**Exercise:**
In this data, count the lines in which "will" appears and give only that number.

**Provided information:**

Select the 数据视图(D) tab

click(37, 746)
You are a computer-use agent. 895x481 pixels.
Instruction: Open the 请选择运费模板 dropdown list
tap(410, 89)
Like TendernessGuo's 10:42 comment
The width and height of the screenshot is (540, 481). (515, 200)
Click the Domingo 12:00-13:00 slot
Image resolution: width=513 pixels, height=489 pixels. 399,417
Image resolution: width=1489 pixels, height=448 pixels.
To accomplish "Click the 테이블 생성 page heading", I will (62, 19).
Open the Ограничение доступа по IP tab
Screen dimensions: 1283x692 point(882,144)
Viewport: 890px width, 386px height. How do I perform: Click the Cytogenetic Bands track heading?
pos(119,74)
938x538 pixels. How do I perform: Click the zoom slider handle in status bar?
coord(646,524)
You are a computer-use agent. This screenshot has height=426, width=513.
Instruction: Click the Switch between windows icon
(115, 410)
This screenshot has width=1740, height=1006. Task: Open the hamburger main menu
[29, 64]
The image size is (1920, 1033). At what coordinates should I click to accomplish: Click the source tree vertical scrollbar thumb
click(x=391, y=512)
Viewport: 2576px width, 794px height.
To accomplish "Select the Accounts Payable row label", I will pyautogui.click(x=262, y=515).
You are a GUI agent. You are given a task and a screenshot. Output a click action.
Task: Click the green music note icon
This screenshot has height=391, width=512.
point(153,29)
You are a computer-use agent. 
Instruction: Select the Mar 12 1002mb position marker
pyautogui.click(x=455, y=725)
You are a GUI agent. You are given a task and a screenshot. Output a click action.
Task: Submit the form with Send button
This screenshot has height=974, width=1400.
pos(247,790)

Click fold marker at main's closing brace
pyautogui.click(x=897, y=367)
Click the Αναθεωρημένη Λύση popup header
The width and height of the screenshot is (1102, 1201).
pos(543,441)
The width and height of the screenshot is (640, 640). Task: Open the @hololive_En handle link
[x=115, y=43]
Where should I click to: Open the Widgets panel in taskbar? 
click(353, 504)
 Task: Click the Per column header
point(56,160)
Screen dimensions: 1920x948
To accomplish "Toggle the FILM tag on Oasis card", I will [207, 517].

**Answer space:**
3